Significant and not significant depending on the test. What to trust?


I'm a PhD student in the field of Bioengineering (sorry in advance for my poor english, btw). I'm analyzing some data to be included in a paper and have some concerns about what'd be the proper test for me to use. Basically, I'm studying the effect of increasing the concentration of a given reagent on the time the chemical reaction takes to start (from now on, latency time). When plotting the data (mean +/- SD), I see two particular consecutive concentrations (C1 and C2; N=9) with slightly different means and with SD that make the values overlap partially in the plot. With the naked eye, one would say both "populations" are not significantly different because of the overlapping. Generally, I like Kolmogorov-Smirnov test since it takes into account all possible differences among groups, not just the mean. By unpaired two-samples K-S test, the two populations I mentioned were not significantly different, but then I decided to perform an ANOVA since everybody does it (most of the cases without taking into account its assumptions, though)... and guess what: both groups were significant (and the same happened when performing t-test).
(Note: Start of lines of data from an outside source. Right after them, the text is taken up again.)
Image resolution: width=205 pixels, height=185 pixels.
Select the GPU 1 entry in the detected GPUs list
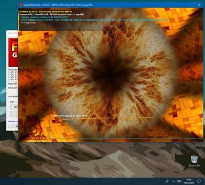(x=14, y=72)
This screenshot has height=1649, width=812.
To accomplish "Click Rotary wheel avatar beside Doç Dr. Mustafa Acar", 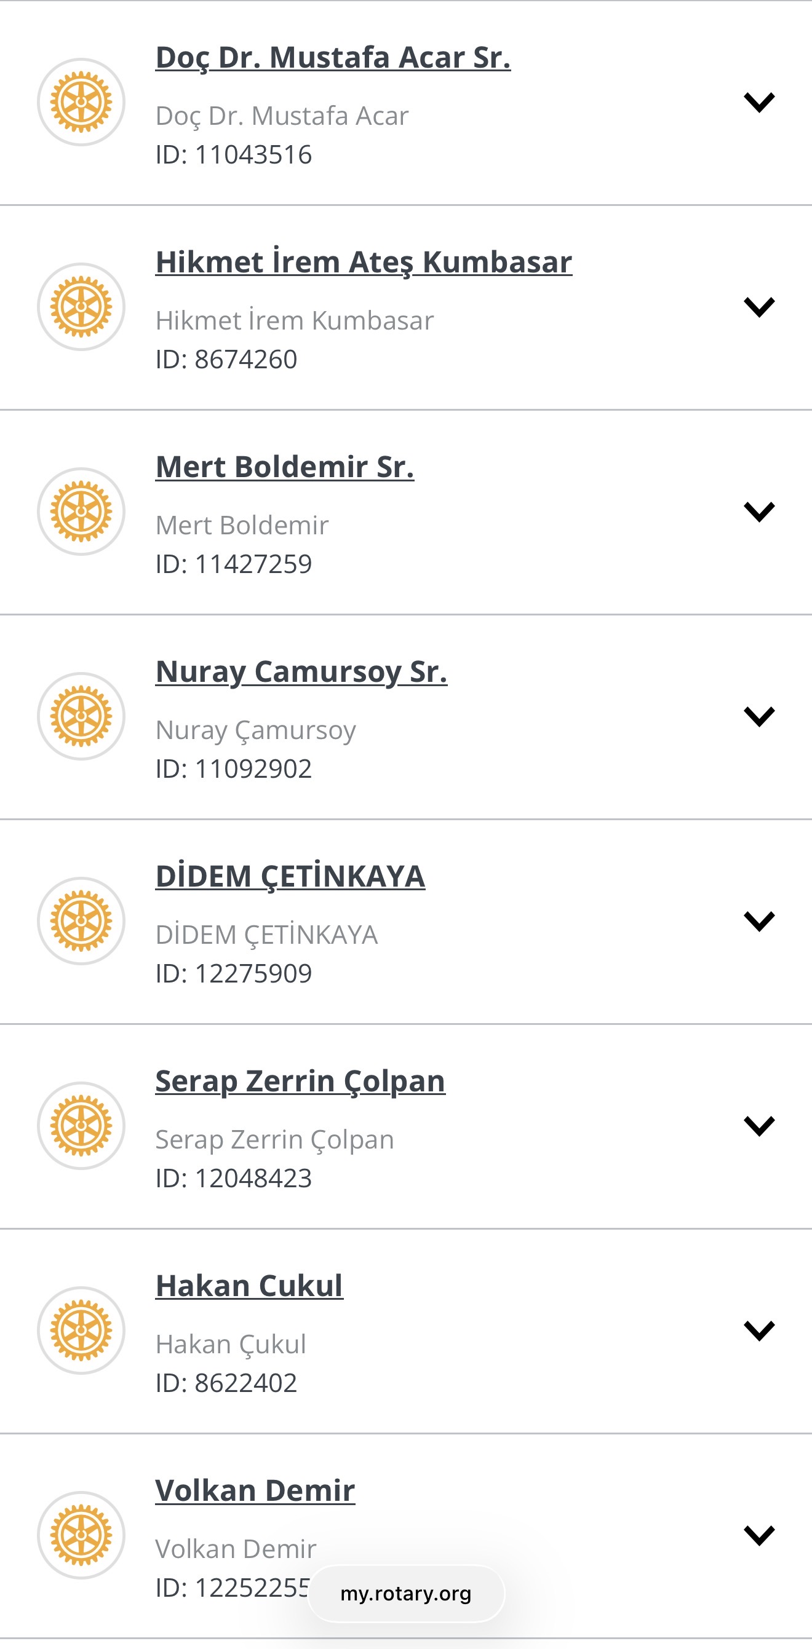I will tap(81, 102).
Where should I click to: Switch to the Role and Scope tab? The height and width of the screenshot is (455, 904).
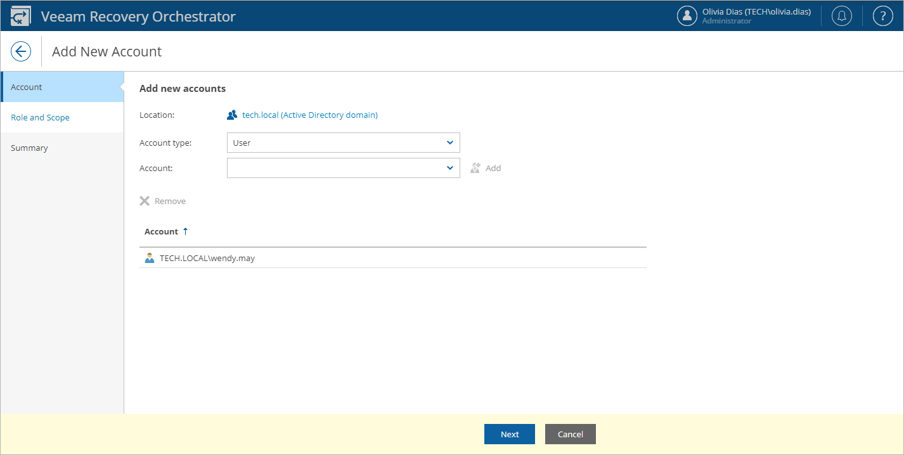(40, 117)
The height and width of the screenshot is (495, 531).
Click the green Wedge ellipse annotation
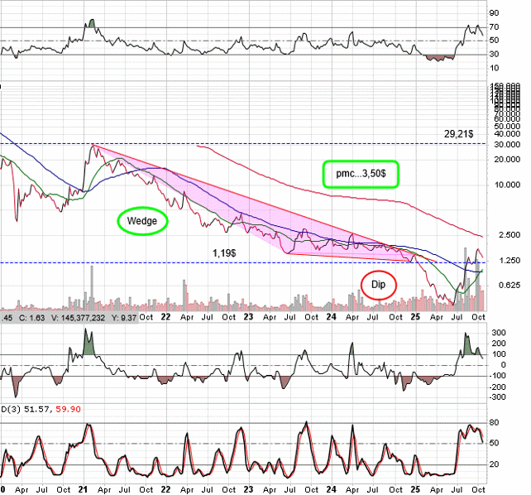tap(142, 221)
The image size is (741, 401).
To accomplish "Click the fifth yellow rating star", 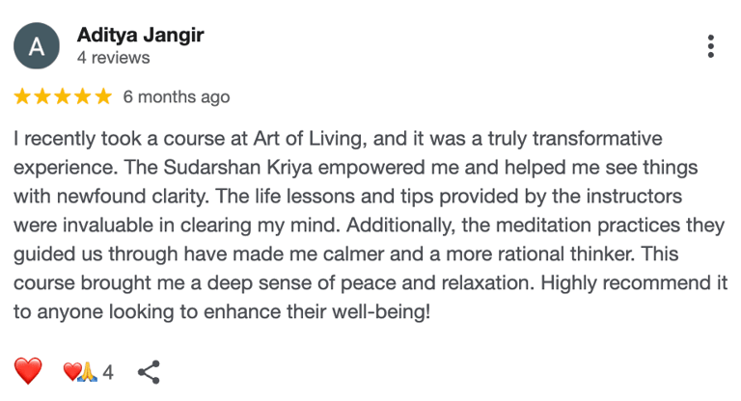I will tap(103, 96).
Then the question arised: should I trust K-S or ANOVA/t-test? For me it'd be odd to say two groups that overlap in terms of mean+/-SD are significantly different, but maybe it's just a concept problem of mine.

Fow what I've read, unpaired two-samples K-S is a pretty potent test for small populations and I thought it'd be a good alternative given the heteroschedasticity I found in my data. But I've read also it's not a decent test, so I don't know what to trust.

I'd really appreciate your help since my mates and bosses seem not to find consensus. Most of them agree with "seeing the groups as populations (mean+/-SD)" but, at the end, systematically run ANOVA tests.

Thanks in advance.

First, you should explain more about your groups: how many groups do you have? What is your total sample size? Besides, what is your exact P value for KS test and ANOVA?

Second, KS compares distributions. The alternative for ANOVA is Kruskal-Wallis. The alternative for t-test is Mann-Whitney. So why you ran a KS in the first place? I first confused KS with KW! but later saw you have actually run something seemingly irrelevant. If your design needs an ANOVA, KS is not even a test of choice to be compared with ANOVA.

Third that, if ANOVA's assumptions are met, it is a better option than KW test(KS is not even a choice).

Fourth: You shouldn't run t-tests alongside ANOVA. Instead, you should run ANOVA's specific post hoc tests such as Tukey.

5: Visual assessment of standard deviations (looking for overlaps) is not something you can rely on too much, especially in an ANOVA setup and especially overlap of standard deviations, in a way that you invalidate test results only based on some visual overlap.

ANOVA and KS tests answer different questions. In your case, it seems that ANOVA is the correct one, if its assumptions are met. Otherwise, do a KW test instead.
Hi, Victor.

Wow, I just realized I'm a fool when it comes to statistics! First of all, thanks for your reply. Let me go through your questions.

1.- I have 7 groups with 9 measures each, making N=63, p=0.037 (Kolmogorov-S). Regarding ANOVA, p=0.000 assuming variances from two groups were equal. I just checked their variance and saw it was 8362,5 and 1709,028. Given these variances, is it feasible running ANOVA with post hoc test not assuming homoschedasticity or should I move to Kruskal-Wallis*? Is there kind of a rule/threshold to know when to consider your variances are "equal"? For example, I've read one shouldn't run ANOVA if SD of one sample is <2xSD of another one (at this time, I don't even know if this rule is true).
*When assuming equal variance, p=0.000; with Tamhane's post hoc test, p=0.155. Now I'd trust more the latter one, but still don't know if this p is something I can trust with such a difference in variance.

3.- I chose Kolmogorov since I read it can detect any kind of difference between groups and it has a good potency when compared to t-test for small samples. But I see that's when one want to check differences in distribution.

4.- I assume, for what you said, running multiple t-tests would introduce more error than running ANOVA with post hoc test. Which one would you recommend? Some mates tell me Tukey and some other Bonferroni.

Many thanks for your help.
1. Instead of rules and thresholds, you can use a test too. Levene's test can be used to test if SDs are different or not. I think it is already reported in ANOVA's tables, by SPSS. Check its P value out. If the SDs were not OK, KW test can still do it and it is a rather powerful test too.

1B. I see your KS and ANOVA are both "significant" (both P values < 0.05). So why you worried at all? I remember you told us in your first post that one test shows statistical significance while the other one showed the opposite. But seemingly both are significant. Am I missing something?

3. KS compares the distribution shapes. It can be potent but in detecting something not relevant to your case.

4. Both post hocs are common and good. If you want to compare all the groups with each other, Tukey is a little bit better in your case with lots of pairwise comparisons.